▶ WHAT IS REQUIRED
In the relational database lecture notes, copy the part from "Relational databases were" up to and including "for federal office.", swapping "federal office" for "state office".

>> start SELECTED PASSAGE

Relational Databases: Lecture Notes

Terms

  • SQL – query language

  • row == tuple

  • column == attribute or field

  • table == relation

  • declarative language

  • data definition language

  • data manipulation language

Relational databases were introduced in the 1970s… why has the idea survived so long? query optimization!

We will be using sqlite3, a light weight relational database implementation.

We will be working with a database that has information about contributions to candidates for federal office.

Commands that start with . contain instructions to sqlite3, rather than queries, etc.

$ run sqlite3 fec.sqlite3 < create-fec.sql to create the fec database.
$ sqlite3 fec.sqlite3

sqlite> .tables
candidate     contribution

.mode column   /* line up the columns in output */
.header ON     /* output headers with results */

Schema:

sqlite> .schema candidate
CREATE TABLE candidate
  (committee_id varchar(10),
   lastname varchar(50),
   firstname varchar(50),
   party varchar(6),
   city varchar(20),
   state varchar(2),
   zip integer,
   cand_id varchar(10),
   district varchar(2),
   constraint pk_candidate primary key (committee_id));

The data has already been loaded by the script that created the tables. Here’s how you would load the data in bulk, if necessary:

sqlite> .separator ","
sqlite> .import candidate.csv candidate

You can type in queries from the command-line:

sqlite> SELECT * FROM candidate WHERE party = "REP" LIMIT 10;

or read queries from a file:

sqlite> .read q1.sql

where the file q1.sql contains:

-- Pandas: df[df.party == "REP"]

SELECT * FROM candidate WHERE party = "REP" LIMIT 10;

Please note the line that starts with -- is a comment and is ignored by the query engine.

>> end SELECTED PASSAGE
>> start DATASET CONTENT

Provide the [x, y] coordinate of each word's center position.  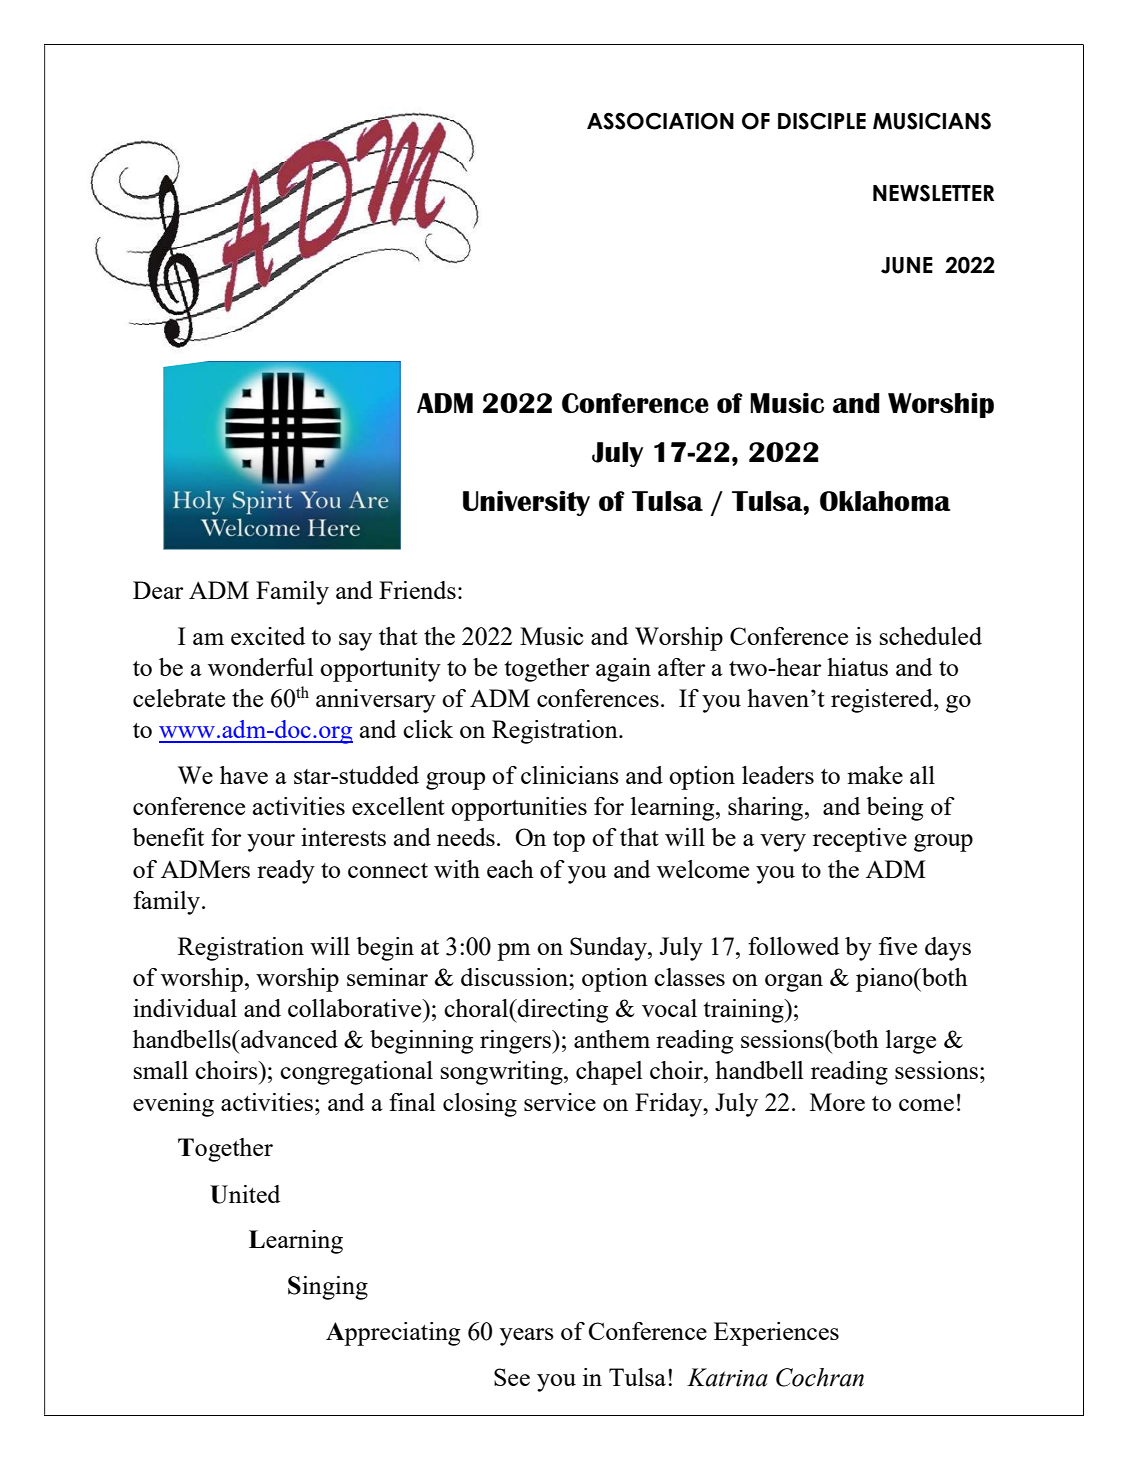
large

>> end DATASET CONTENT

▶ FINAL RESULT
Relational databases were introduced in the 1970s… why has the idea survived so long? query optimization!

We will be using sqlite3, a light weight relational database implementation.

We will be working with a database that has information about contributions to candidates for state office.